Nunca había estado en Segovia, así que el pasado domingo, mi amigo el Teutón y yo decidimos visitarla. Hizo un día típico del invierno castellano: el cielo gris, un frío seco y cortante y un paisaje urbano y campestre (el que se veía a las afueras de la ciudad) que yo denominaría estoico -si se me permite otorgarle personalidad al paisaje castellano. Una estampa que gustaba mucho a don Antonio Machado, que vivió doce años en Segovia, como catedrático de francés del instituto de la ciudad. La pensión en la que vivió es hoy una casa-museo dedicada a él. No sabía de su existencia, y fue una bonita sorpresa y uan oportunidad única de acercarme a uno de los lugares vitales del poeta. Allí me compré su Soledades. Galerías. Otros poemas, con el sello del museo que lleva su efigie, con lo que la visita ha servido para meterme de lleno en su obra.

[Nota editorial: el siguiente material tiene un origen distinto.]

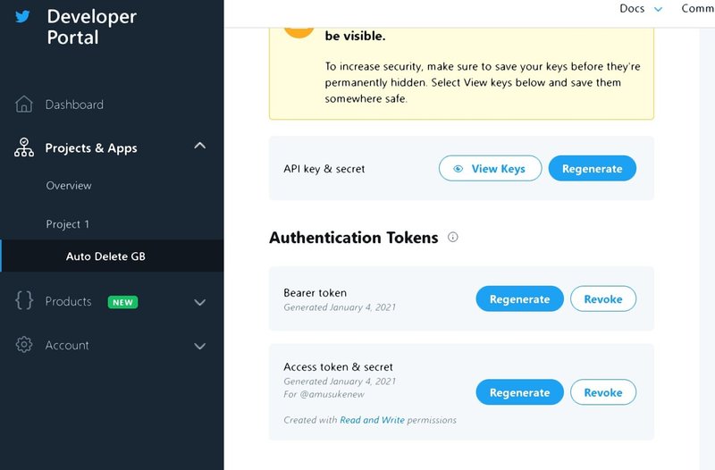This screenshot has width=715, height=470.
Task: Click the Twitter bird logo
Action: tap(23, 16)
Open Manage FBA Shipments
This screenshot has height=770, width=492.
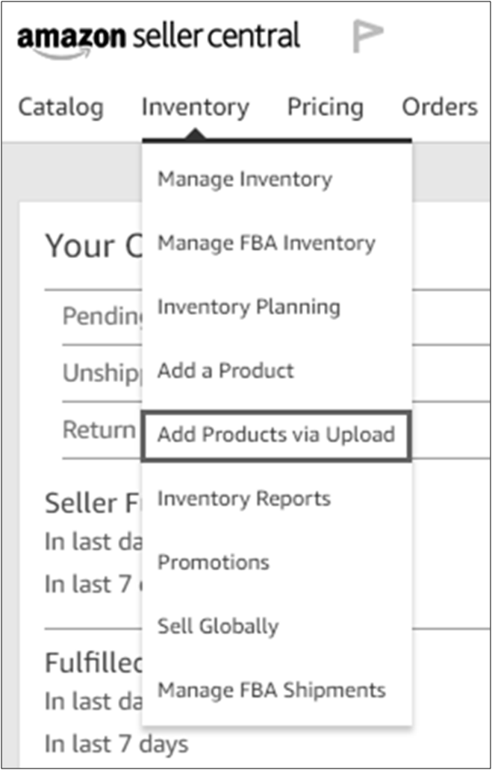[x=272, y=689]
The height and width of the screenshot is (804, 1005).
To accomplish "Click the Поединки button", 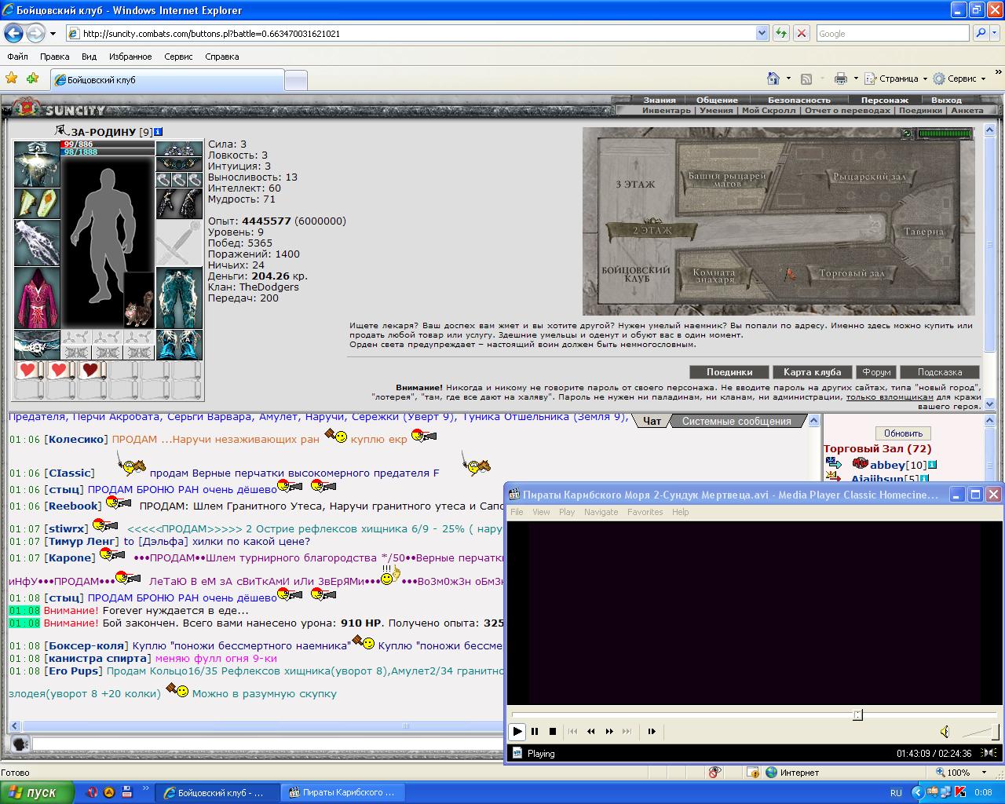I will [729, 372].
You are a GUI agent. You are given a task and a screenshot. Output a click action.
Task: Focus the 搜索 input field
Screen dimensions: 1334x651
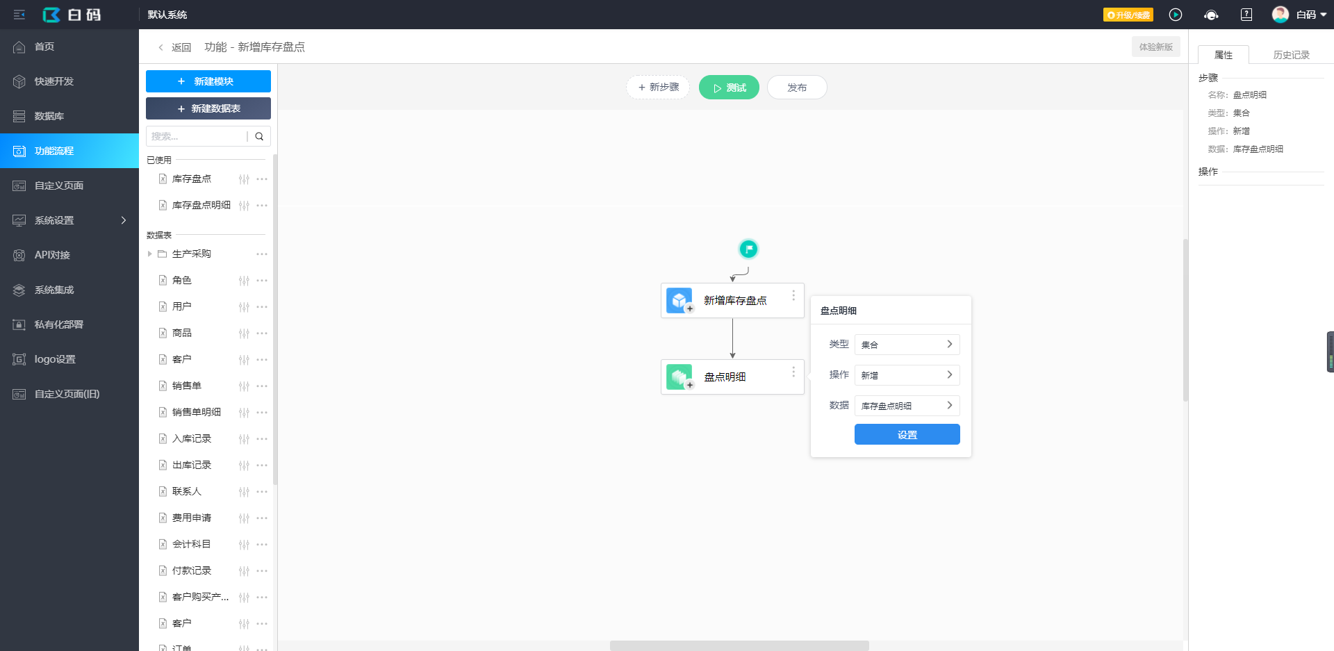click(x=197, y=136)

Lo curioso es que ya incluso antes de saber que allí estaba la casa-museo de Machado Segovia me hacía recordar a la Generación del 98 y su gusto por las tierras castellanas. También me acordé de mi gran profesor de Literatura Universal del Instituto, Jorge de Vivero, que comparte con los noventayochistas el placer de viajar y conocer Castilla. Asimismo, me vino a la mente el nombre de uno de los mejores amigos de mi padre mientras estudió en Madrid: Ricardo, segoviano que es para mí un personaje entrañable que forma parte de mi memoria familiar de tantas veces que mi padre y yo hemos hablado de esos tiempos.
Además de Machado y del sobrio -árido, desnudo, incluso- paisaje castellano, Segovia me ha dejado dos imágenes más: la del majestuoso acueducto, a mayor gloria de mis queridos romanos, y la del alcázar de los Trastámara, que me llevó a pensar en los turbulentos y a la vez apasionantes tiempos bajomedievales. Ese período siempre me ha resultado muy atractivo, en varios aspectos, y no pude evitar recitar en el alcázar algunos versos de las sobrecogedoras Coplas a la muerte de su padre de Jorge Manrique. Esta tierra castellana rezuma mucha poesía de recogimiento.